Ka-Zar the Savage #11

Issue Date: 
February 1982
Story Title: 
<BR>Children of the Damned (1st story)<BR>Auspicious Beginnings (2nd story)
Staff: 

1st story: Bruce Jones (writer), Brent Anderson (pencils), Josef Rubinstein (inks)
2nd story: Bruce Jones (writer), Gil Kane (artist)
Janice Chiang (letterer), Don Warfield (Colorist), Louise Jones (editor), Jim Shooter (Editor-in-Chief)

Brief Description: 

1st story:Stuck in a Pangaean amusement park that eerily resembles Dante’s Inferno, and beset by monsters and traps, Ka-Zar, Shanna, Zabu and the Aeiran Buth fight their way into the city of Dis, where they find the journal of Dante Alighieri. They learn that Dante’s beloved Beatrice Portinari was abducted by the demon sorcerer Belasco, who brought her here. Dante and his crew gave chase. Dante witnessed Beatrice die, giving birth to Belasco’s demonic children. Dante later fought Belasco, who became frozen in ice. Ka-Zar and his friends figure that Belasco somehow freed himself and now rules this amusement park. Still, they choose to press on to find their missing friend Dherk. Along the way, they are separated. Ka-Zar awakes alone and soon finds his friends, now in the thrall of Belasco.

2nd story: As a young kitten, Zabu witnesses how his mother is slain and he is orphaned.

Full Summary: 

1st story:
Hidden in the icy reaches of the Antarctic, a semi-tropical paradise flourishes: Pangea, a rest resort built a long time ago by the ancient Atlanteans, eons after Atlantis’ fall. Its virtually indestructible machinery still holds the cold at bay.

Though they still cannot quite believe it, Ka-Zar and Shanna with Ka-Zar’s cat Zabu have recently discovered Pangea and all its myriad wonders. They now number among their friends the green winged Avian, Buth and the four explorers find themselves on a private pilgrimage through what seems to be Dante’s Inferno, standing before the portal to Dis, city of the damned!

Suddenly, tentacles from a pit grab Shanna’s legs and she shouts for help.

Flashback:
At first, they were five. Dherk, the android from ancient Atlantis, was with them when they discovered the Inferno’s dark entry way and read the cryptic inscription above the yawning black hole… Abandon hope, all ye who enter here.

Ka-Zar and Shanna had argued. He, backed up by Dherk, was convinced that this “Inferno” was built long ago as part of Pangea’s amusement park. Shanna, however, was inclined to trust her intuition that the tunnel’s resemblance to Dante’s “hell” was too close for comfort.

And they had met Dante’s horrors at every turn – Charon, the mechanical ferryman, Minos, guardian of the second city… and finally Cerberus, the three-headed dog, who had flung the powerful Dherk into a bottomless abyss.

Finally, Zabu’s slashing fangs has ensured victory for Ka-Zar’s intrepid little band and they had set out to rescue Dherk. They traveled ever deeper, coming eventually to Dis, city of all evil; gateway to the Damned.

Buth had suggested that he fly ahead and check the palace out before they sailed into any more trouble. But Ka-Zar held him back. They’d already lost Dherk, the strongest among them, so they shouldn’t separate. They are going to need all they have to get in there, find Dherk and get out in one piece.

■ Material supplied
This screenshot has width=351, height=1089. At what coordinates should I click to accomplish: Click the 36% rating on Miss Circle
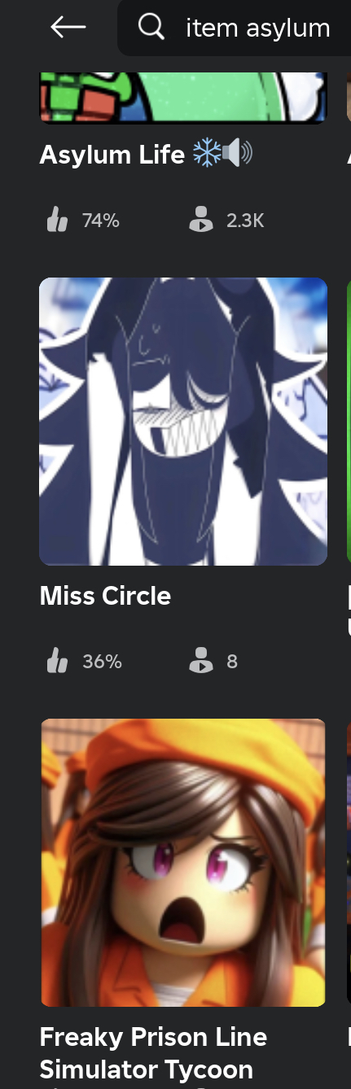(x=102, y=662)
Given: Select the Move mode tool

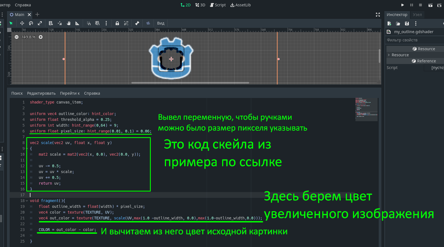Looking at the screenshot, I should click(x=22, y=23).
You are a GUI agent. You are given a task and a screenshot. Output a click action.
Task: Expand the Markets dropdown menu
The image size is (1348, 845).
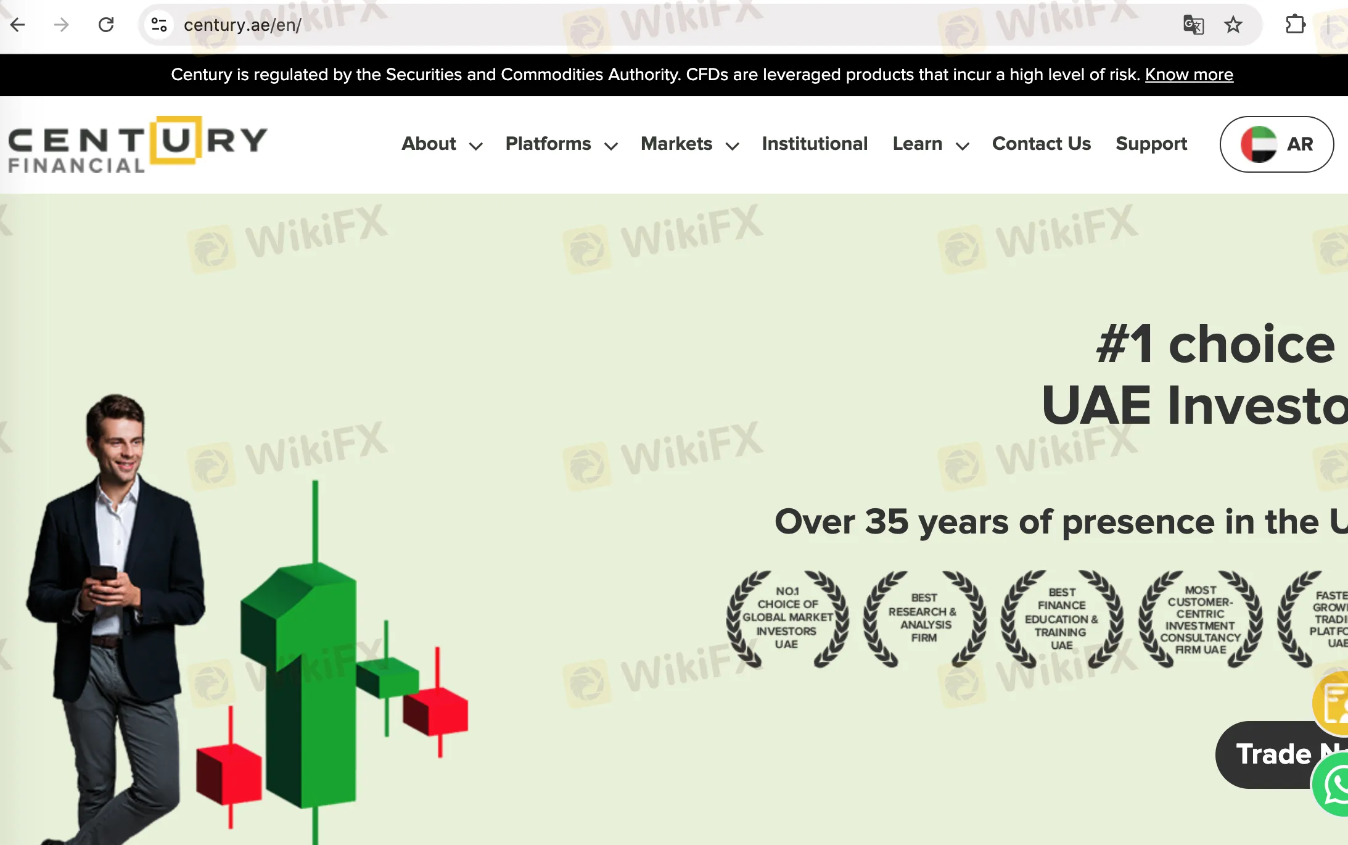pyautogui.click(x=689, y=144)
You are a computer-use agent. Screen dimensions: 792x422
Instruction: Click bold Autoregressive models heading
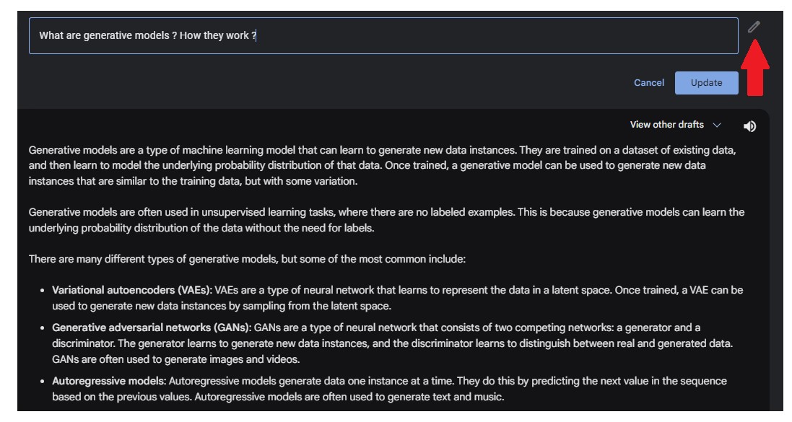[109, 381]
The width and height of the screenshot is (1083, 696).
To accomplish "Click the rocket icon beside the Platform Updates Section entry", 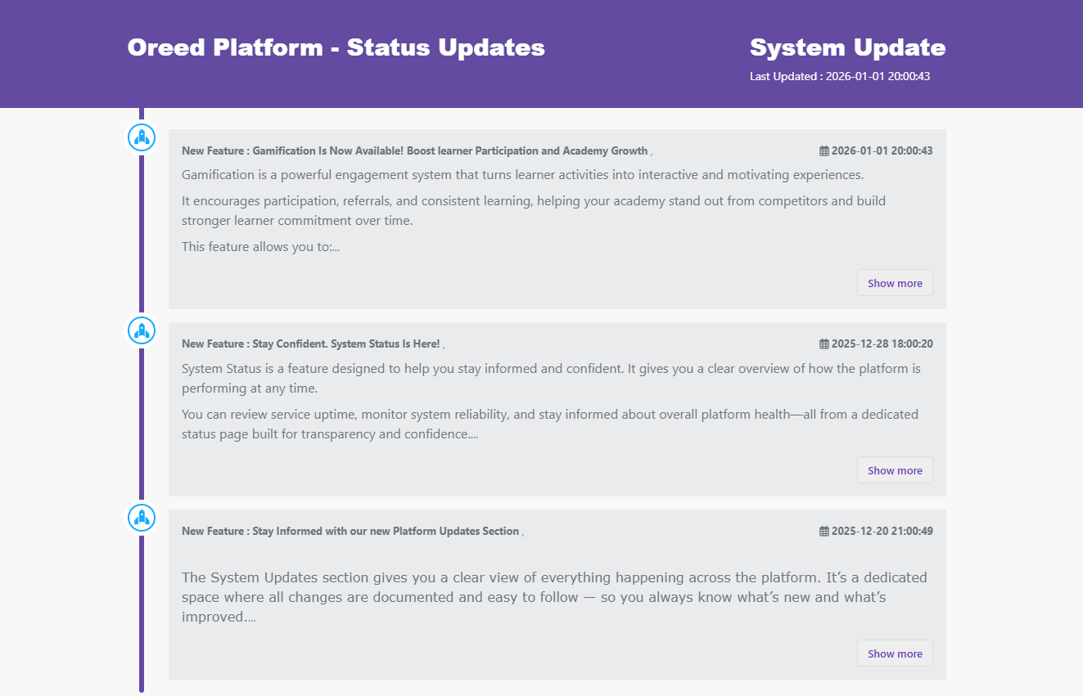I will tap(142, 518).
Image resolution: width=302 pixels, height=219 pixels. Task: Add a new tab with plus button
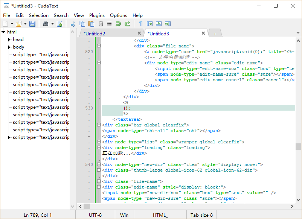pyautogui.click(x=215, y=33)
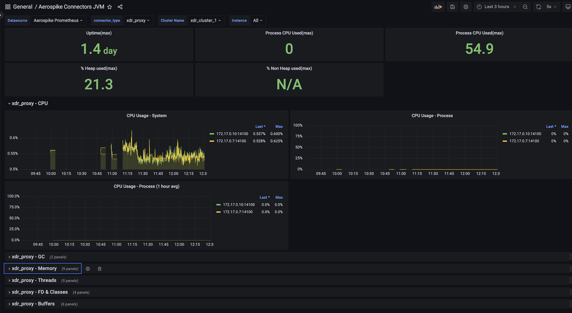This screenshot has height=313, width=572.
Task: Toggle 172.17.0.10:14100 series in CPU Usage - System
Action: coord(232,134)
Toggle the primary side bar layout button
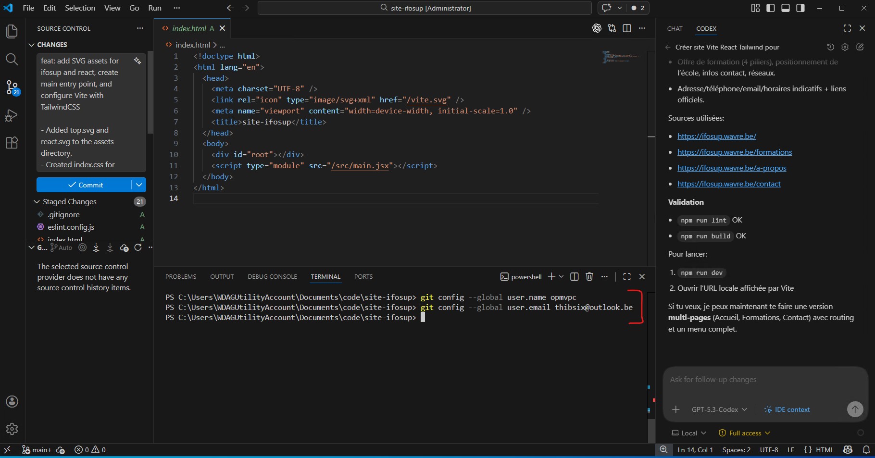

■ Given request 1
Please repeat the stretch of the Ka-Zar #11 page from "And they had met" through "in one piece.", word for word.
■ Given request 2
Sum up the Ka-Zar #11 page in three sentences.
Rely only on the Ka-Zar #11 page to answer.

■ Task result 1
And they had met Dante’s horrors at every turn – Charon, the mechanical ferryman, Minos, guardian of the second city… and finally Cerberus, the three-headed dog, who had flung the powerful Dherk into a bottomless abyss.

Finally, Zabu’s slashing fangs has ensured victory for Ka-Zar’s intrepid little band and they had set out to rescue Dherk. They traveled ever deeper, coming eventually to Dis, city of all evil; gateway to the Damned.

Buth had suggested that he fly ahead and check the palace out before they sailed into any more trouble. But Ka-Zar held him back. They’d already lost Dherk, the strongest among them, so they shouldn’t separate. They are going to need all they have to get in there, find Dherk and get out in one piece.

■ Task result 2
Ka-Zar the Savage #11, dated February 1982, contains two stories written by Bruce Jones, "Children of the Damned" and "Auspicious Beginnings." In the first, Ka-Zar, Shanna, Zabu and the Aeiran Buth fight through a Pangaean amusement park resembling Dante's Inferno into the city of Dis, where Dante's journal tells them that the demon sorcerer Belasco abducted Beatrice Portinari; while they search for their missing friend Dherk, the group is separated, and Ka-Zar finds his friends in Belasco's thrall. In the second, Zabu as a young kitten witnesses his mother being slain and is orphaned.